Lay out every line of the entries below as a Markdown table with the columns "No." and "Text", numbering the rows and skipping blank lines. Leave the pictures out.

* _MATERIAL SUPPLIED_
####################

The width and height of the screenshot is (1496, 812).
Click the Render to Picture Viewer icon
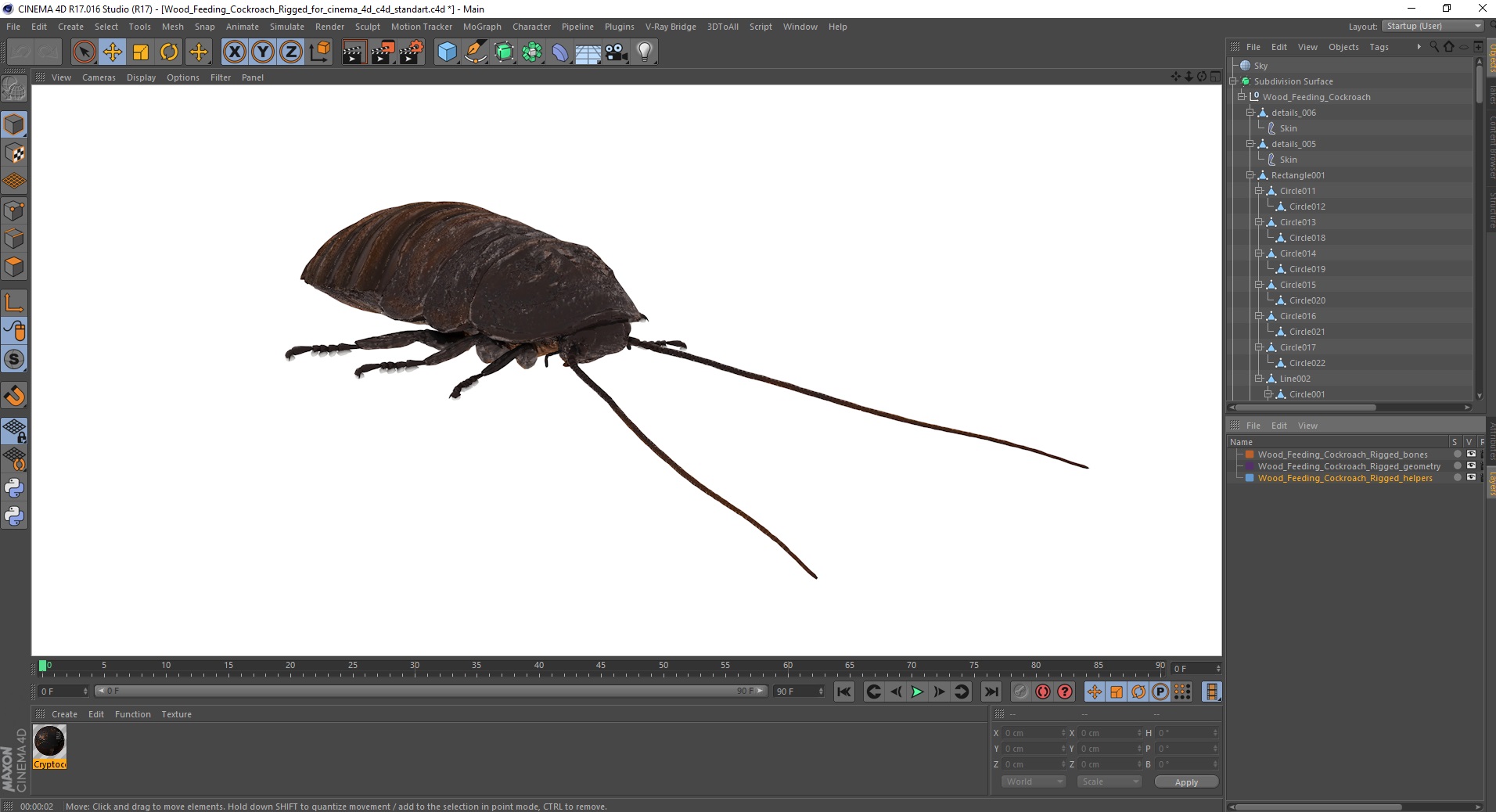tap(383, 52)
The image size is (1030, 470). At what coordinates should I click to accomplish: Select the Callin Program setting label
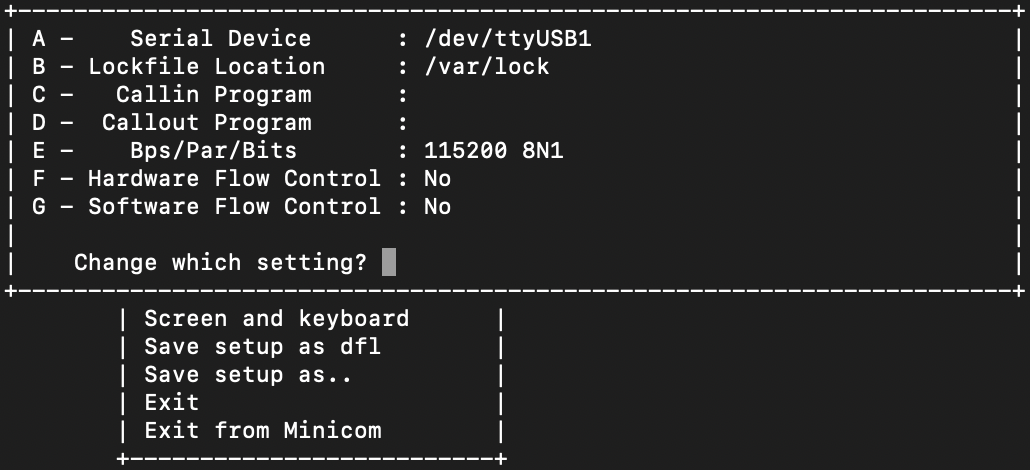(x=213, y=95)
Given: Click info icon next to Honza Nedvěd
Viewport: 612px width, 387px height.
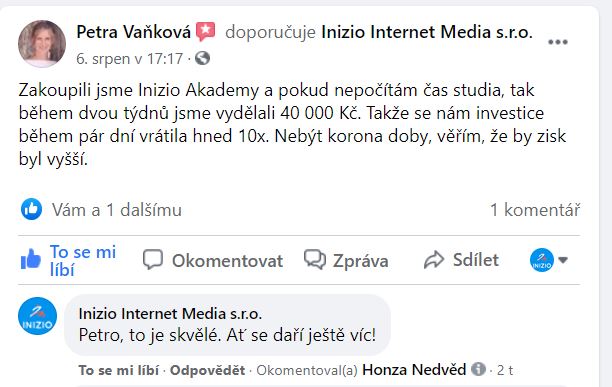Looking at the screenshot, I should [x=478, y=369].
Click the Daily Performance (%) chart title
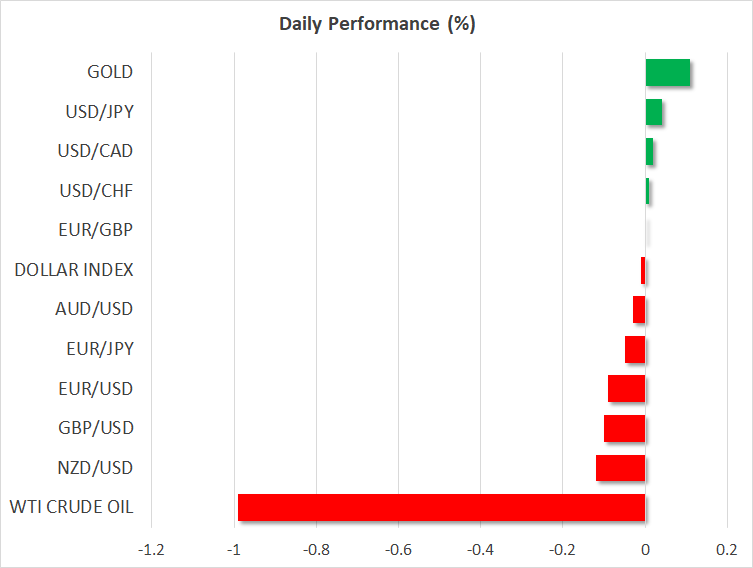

####################

* _THE RESULT_
| No. | Text |
|---|---|
| 1 | The width and height of the screenshot is (1496, 812). |
| 2 | Click the Render to Picture Viewer icon |
| 3 | tap(383, 52) |
| 4 | The image size is (1030, 470). At what coordinates should I click to accomplish: Select the Callin Program setting label |
| 5 | (x=213, y=95) |
| 6 | Given: Click info icon next to Honza Nedvěd |
| 7 | Viewport: 612px width, 387px height. |
| 8 | Looking at the screenshot, I should [x=478, y=369]. |
| 9 | Click the Daily Performance (%) chart title |